Cutting a Deal
This week I have been asked to "hold the conch" following on from previous esteemed
authors. The beauty of the Tuesday Truths is we can tell it as it is and deal with those
"elephants in the room".
Please do not read this piece as a declaration of war upon the bar. That is not the intention, like most of us I see the survival of an independent bar as being as crucial to our justice system as is the survival of sufficient firms to provide access to justice and client choice. Just as we would hate to see individual barristers on the poverty line we do not want to see firm closures and mass redundancies for our colleagues in solicitors firms. The two tiers and indeed the second cut due in July 2015 will achieve precisely that which is why both must be opposed.
In the High Court on 23rd December 2014 the thrust of the MOJ's opposition to our application for interim relief was that it was vital to adhere to the tight timetable as dual contracts and forced consolidation are enabling devices for firms to absorb the second cut which must be implemented in July.
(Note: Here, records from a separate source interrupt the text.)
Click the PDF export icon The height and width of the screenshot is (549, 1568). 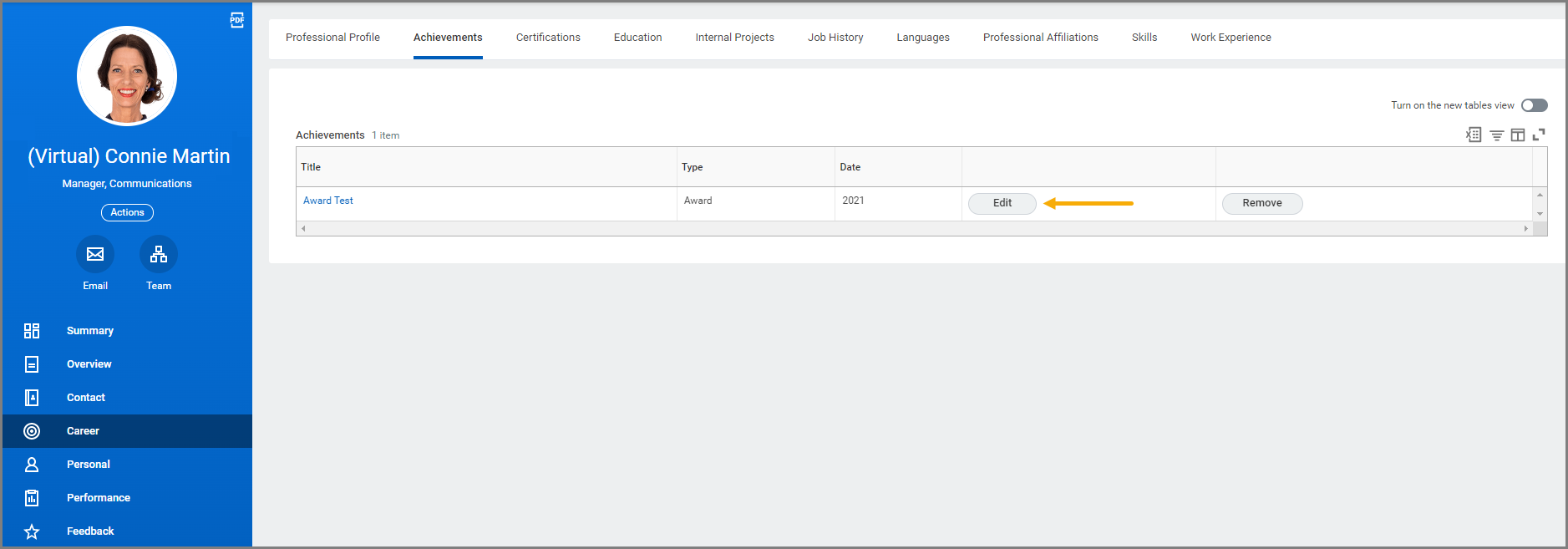coord(237,20)
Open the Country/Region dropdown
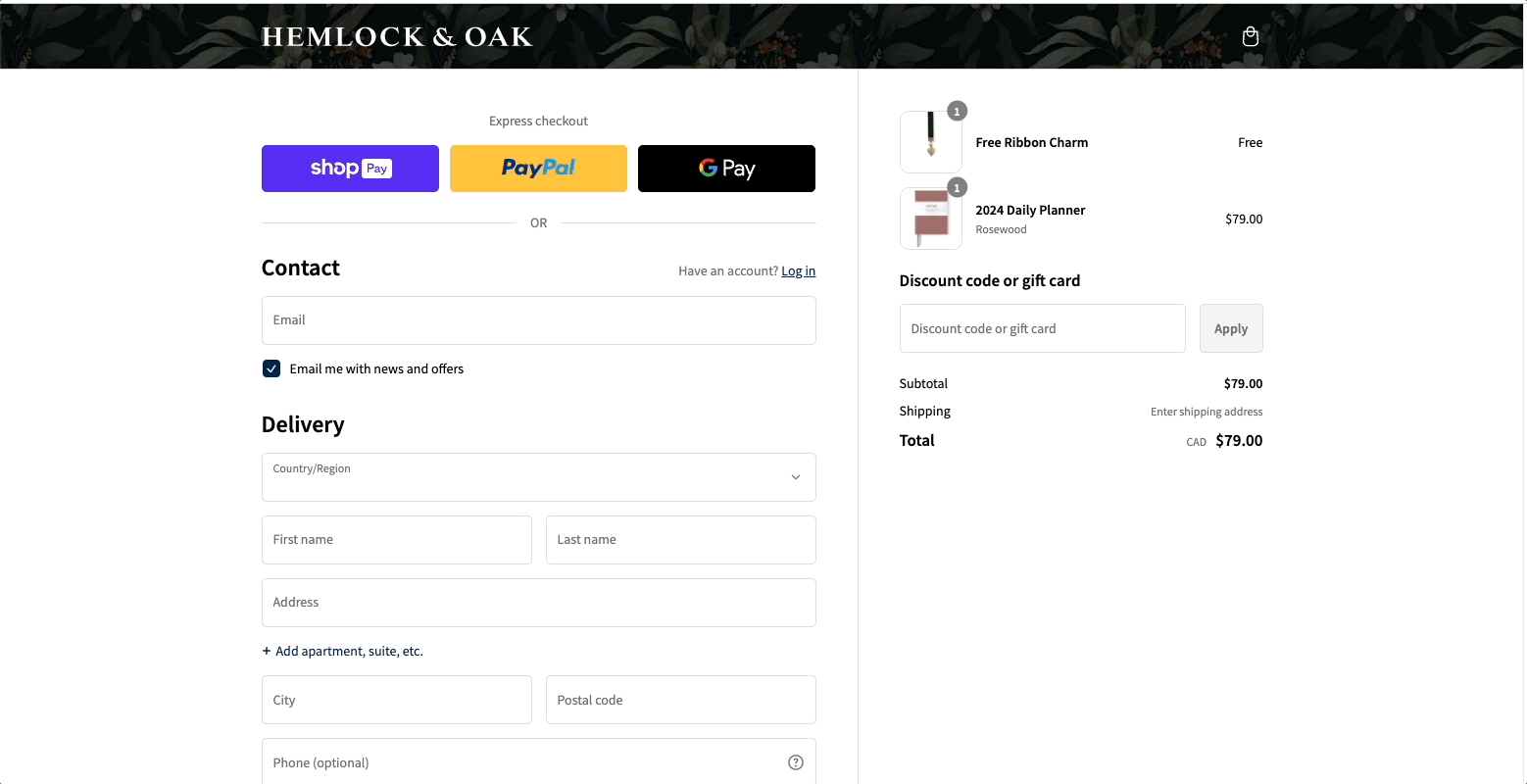Image resolution: width=1527 pixels, height=784 pixels. (x=538, y=477)
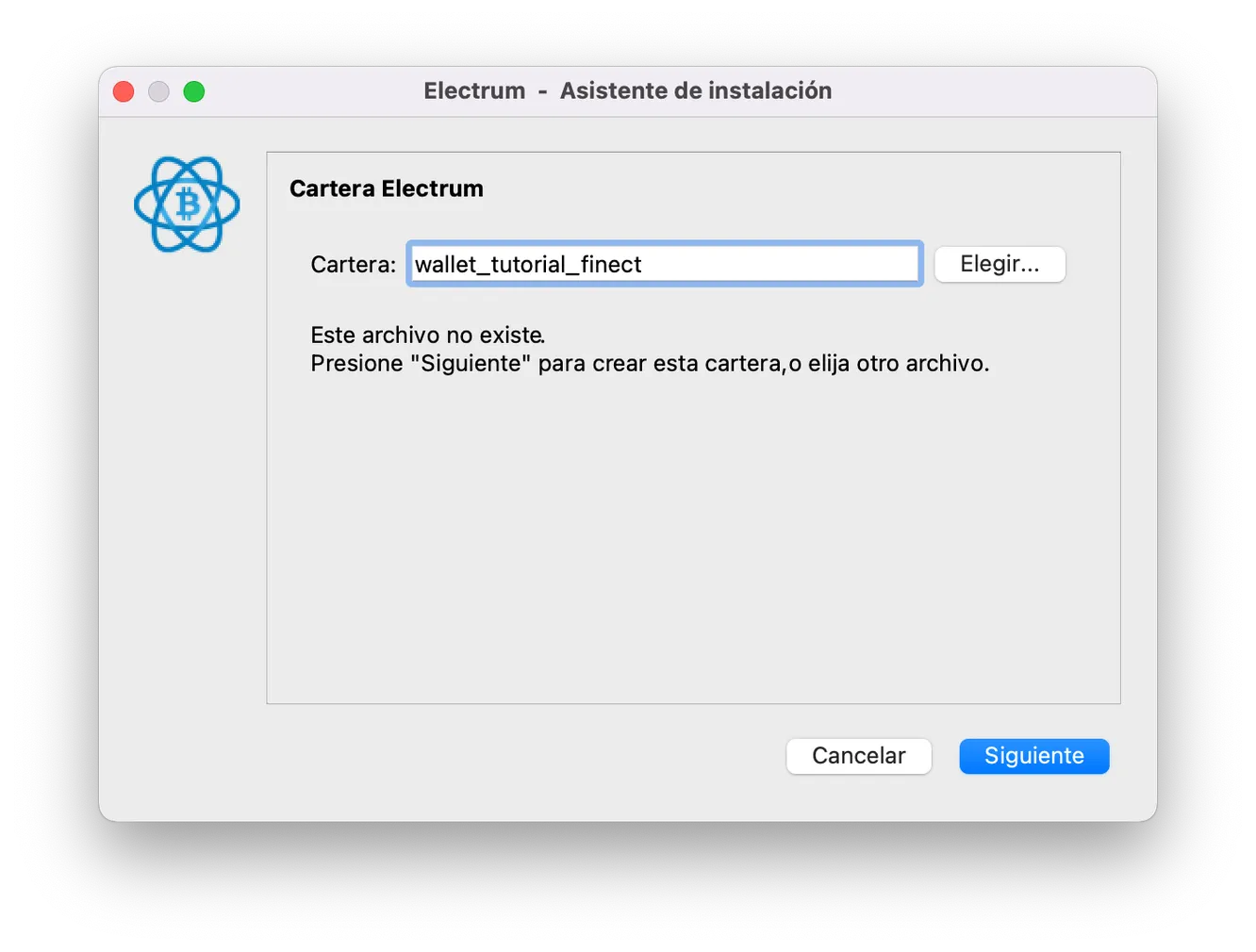Click the word Electrum in the title bar

coord(474,91)
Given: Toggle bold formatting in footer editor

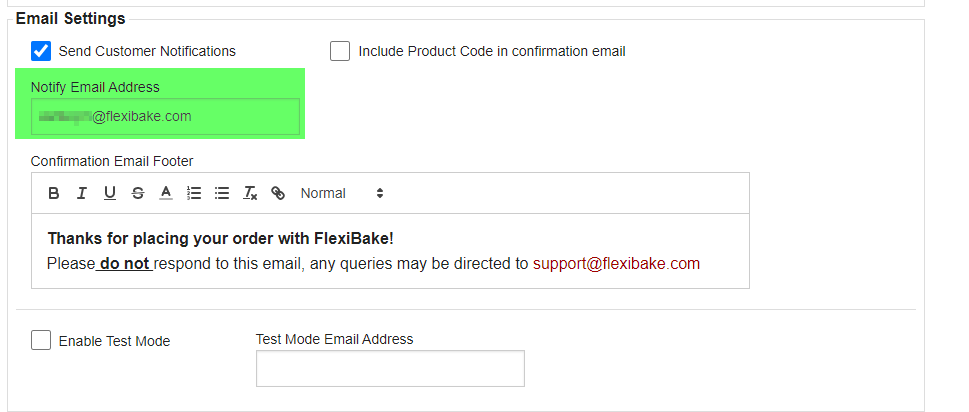Looking at the screenshot, I should pyautogui.click(x=54, y=193).
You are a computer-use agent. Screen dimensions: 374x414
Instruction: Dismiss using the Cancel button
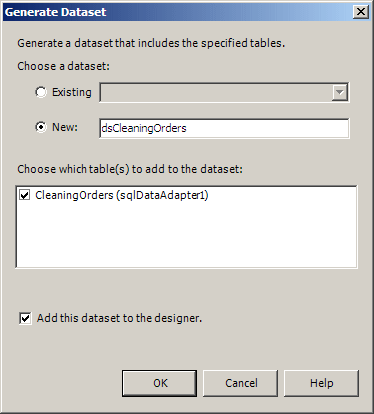point(240,383)
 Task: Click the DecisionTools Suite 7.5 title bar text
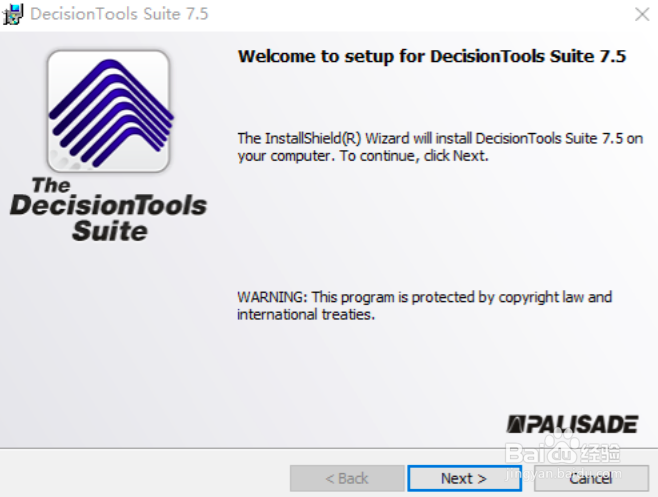pyautogui.click(x=119, y=14)
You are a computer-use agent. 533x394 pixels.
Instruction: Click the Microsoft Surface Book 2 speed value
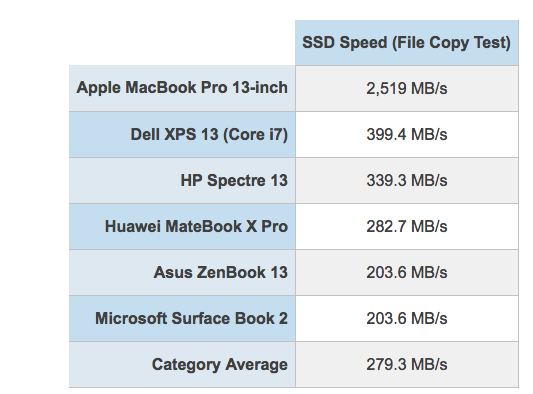[407, 319]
Counsel stated that without consolidation firms who suffer the second cut will otherwise be complaining that they cannot survive. This was the first that we had heard that the second cut was a certainty. At the time of the much maligned deal in March that the bar made with the MOJ, we were told that not only was the AGFS cut to be delayed until summer 2015, but that the second cut for litigators and lower work was to be considered subject to the findings of the Jeffrey and Leveson reviews.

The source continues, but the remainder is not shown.